# Goal of the exercise
Repeat word for word the part of the article below about the Bryant Park rink shooting, starting with "Corey Dunton, 16, allegedly" and going on through "a Saturday night.".

Corey Dunton, 16, allegedly saw a status symbol jacket on another teen and wanted it for himself — shooting the wearer and an innocent ice skater in the process.
So this time shell casings, from bullets fired by another dirty little handgun in New York City, end up on the ice at the rink in the Winter Village at Bryant Park on a Saturday night.
It was apparently over a jacket this time, a status-symbol Marmot jacket, starting a beef in Midtown Manhattan the way expensive sneakers can start one sometimes at a playground: Corey Dunton, 16, down from the Bronx to Bryant Park with some friends, seeing the jacket on Javier Contreras, allegedly deciding he wanted it.
A few minutes after that, according to police, another teenager of the city with a gun opened fire, not caring that 14-year old Adonis Mera was in his way. The shooter and the gun never seem to care who might be in the way, on a street corner in Brooklyn, or the Bronx, or a rink in the heart of Manhattan where the skating is free, one crowded with happy people at the beginning of the holiday season.

# Entries supplied

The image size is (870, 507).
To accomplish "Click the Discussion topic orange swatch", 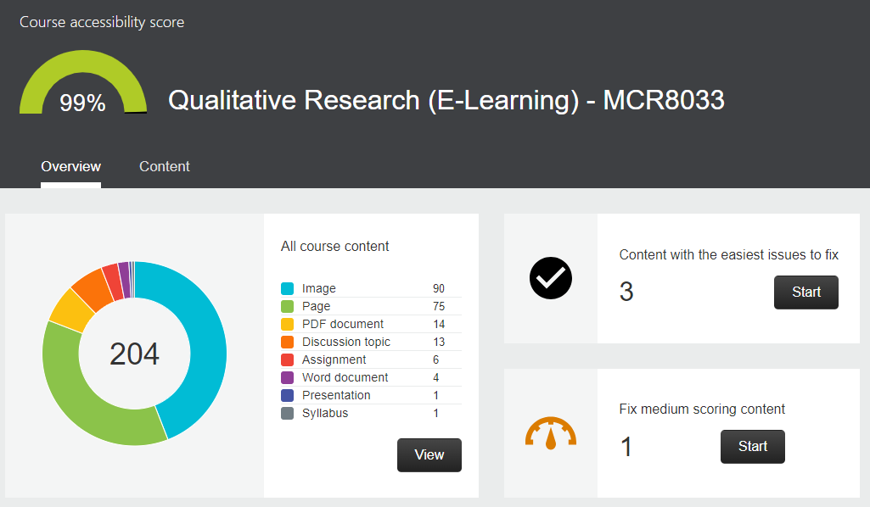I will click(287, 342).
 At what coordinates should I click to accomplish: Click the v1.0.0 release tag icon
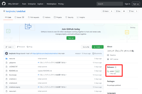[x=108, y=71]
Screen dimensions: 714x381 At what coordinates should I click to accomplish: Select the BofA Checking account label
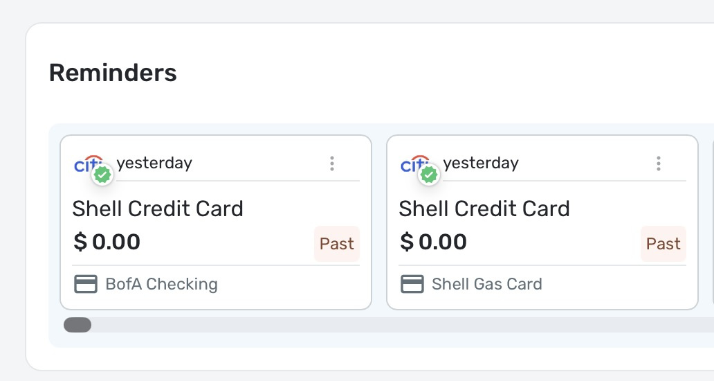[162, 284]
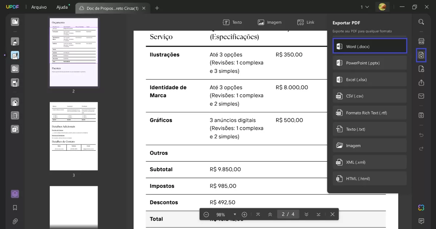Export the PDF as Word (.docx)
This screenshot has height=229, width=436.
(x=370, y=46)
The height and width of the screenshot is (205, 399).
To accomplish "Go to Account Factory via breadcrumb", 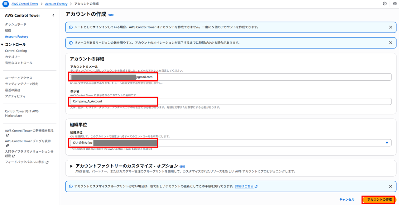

---

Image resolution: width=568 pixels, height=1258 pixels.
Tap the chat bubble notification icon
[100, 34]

---

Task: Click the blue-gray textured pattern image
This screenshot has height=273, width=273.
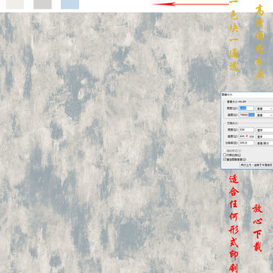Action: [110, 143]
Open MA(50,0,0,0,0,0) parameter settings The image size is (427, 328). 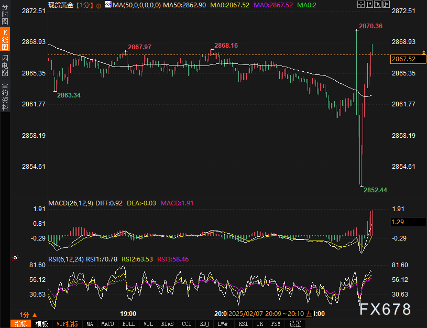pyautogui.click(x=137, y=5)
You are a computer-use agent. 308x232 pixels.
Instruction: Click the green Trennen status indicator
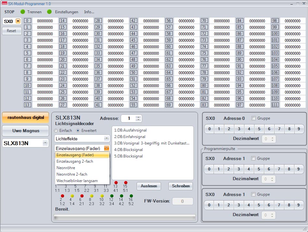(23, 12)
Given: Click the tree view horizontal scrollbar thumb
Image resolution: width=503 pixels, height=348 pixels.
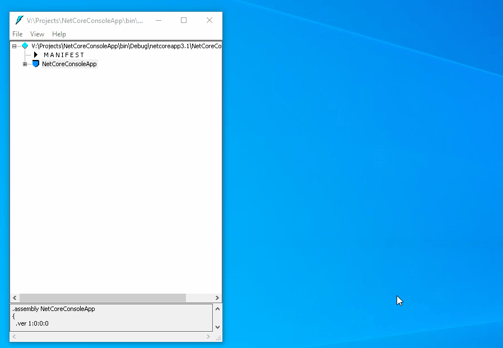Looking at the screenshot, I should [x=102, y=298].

# Final answer
Corey Dunton, 16, allegedly saw a status symbol jacket on another teen and wanted it for himself — shooting the wearer and an innocent ice skater in the process.
So this time shell casings, from bullets fired by another dirty little handgun in New York City, end up on the ice at the rink in the Winter Village at Bryant Park on a Saturday night.